Since I last spoke to you all, there has also been great work done on our flourishing goal. We have defined more clearly what this means and identified domains to help us further refine and create purpose on this goal.

The five domains of flourishing we adopted are: 

  • Wellbeing
  • Growth
  • Community
  • Resilience
  • Purpose

We are making progress in our goal to have a flourishing campus:

  • Measurement—We will use a battery of questions developed and validated by Gallup to measure flourishing in our next campus-wide employee climate survey.
  • Courses—We are successfully expanding access to a terrific, impactful course, the Neuroscience and Psychology of Happiness; and will seek to do so with another course, the Art and Science of Human Flourishing. We also hope to make these available online for staff, faculty and students who may be interested.
  • Employee development and engagement:
    • We also have rolled out a set of coaching resources.
    • We have some great work happening in our departments—where improvements to the employee experience and job satisfaction can be best felt. Examples include piloting new orientation and onboarding (or “everboarding”) programs and team-wide participation in “Crucial Conversations,” a specific workplace communication training; and
    • We are increasing coordination and clarity about the resources available to help supervisors, and indeed all employees, informally resolve minor workplace conflicts.
  • Infrastructure for students:
    • Our vice president for Student Life, Angela Chong, has already implemented a key change in her first seven months at UO. In the fall, we brought back student health services into Student Life. Angela has also restructured her units in alignment with our strategic plan. For example: health services, PE and Recreation and our rec center, counseling services, and our substance abuse and violence prevention programs are now all in the same structure, reporting to our very experienced new health services executive director, Margaret Trout, who joined us from UC Davis in January.
  • Enhancing business practices:
    • We are expanding the development of electronic payroll forms and optimizing workflow to increase transparency, efficiency, and accuracy in every step of the payroll process.
    • Our travel and personal reimbursement processes are being streamlined to reduce timelines and burden on end-users and support staff.

All of that will make us better and I’m happy with where we are headed on this goal.

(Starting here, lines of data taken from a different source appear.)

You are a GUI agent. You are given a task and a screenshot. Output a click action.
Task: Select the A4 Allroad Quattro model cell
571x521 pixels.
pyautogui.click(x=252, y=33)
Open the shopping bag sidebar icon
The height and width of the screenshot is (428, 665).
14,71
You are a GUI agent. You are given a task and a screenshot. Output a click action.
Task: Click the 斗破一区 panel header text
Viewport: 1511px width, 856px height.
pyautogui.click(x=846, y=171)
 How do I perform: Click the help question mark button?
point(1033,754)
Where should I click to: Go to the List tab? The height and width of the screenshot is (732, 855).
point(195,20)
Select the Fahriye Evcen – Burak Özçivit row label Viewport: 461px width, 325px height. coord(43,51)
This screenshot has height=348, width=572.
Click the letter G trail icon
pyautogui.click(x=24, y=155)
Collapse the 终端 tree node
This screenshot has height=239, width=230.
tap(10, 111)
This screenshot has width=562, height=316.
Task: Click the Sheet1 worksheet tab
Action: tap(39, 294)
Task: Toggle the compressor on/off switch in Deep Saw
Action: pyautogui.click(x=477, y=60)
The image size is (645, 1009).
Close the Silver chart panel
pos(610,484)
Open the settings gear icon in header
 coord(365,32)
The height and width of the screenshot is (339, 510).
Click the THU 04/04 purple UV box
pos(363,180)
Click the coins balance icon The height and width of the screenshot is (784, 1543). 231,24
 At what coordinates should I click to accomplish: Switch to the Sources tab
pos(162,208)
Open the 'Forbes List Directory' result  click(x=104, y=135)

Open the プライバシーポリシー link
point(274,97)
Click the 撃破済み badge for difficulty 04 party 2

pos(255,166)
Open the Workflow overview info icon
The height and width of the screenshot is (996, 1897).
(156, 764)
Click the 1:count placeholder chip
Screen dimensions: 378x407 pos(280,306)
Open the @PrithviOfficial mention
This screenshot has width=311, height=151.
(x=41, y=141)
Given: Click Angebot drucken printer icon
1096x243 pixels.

I also want to briefly mention our efforts to enhance pathways to timely graduation. As you may recall, the focus of this goal is identifying and addressing everything that hinders a student’s success, whether that be financial struggles, advising breakdowns, or curriculum complexity. There are several ways we are attacking this:

  • We are moving from a coalition of the willing to creating institutional habits that will last well beyond this year. In this spirit, we are working to ensure our academic advisors are strongly encouraging our students to take 15 credits their first term and continue to do so. It’s proven that starting with a full course load as a freshman sharply increases a student’s on-time graduation rate.
  • We also want every student to meet with an advisor, ideally in their first term and regularly thereafter.
  • And we are bringing back a standard that existed prior to COVID: students will leave their IntroDucktion weekend over the summer with their first schedule. 

Closing

I’d like to end with some of the wins we’ve experienced so far this year.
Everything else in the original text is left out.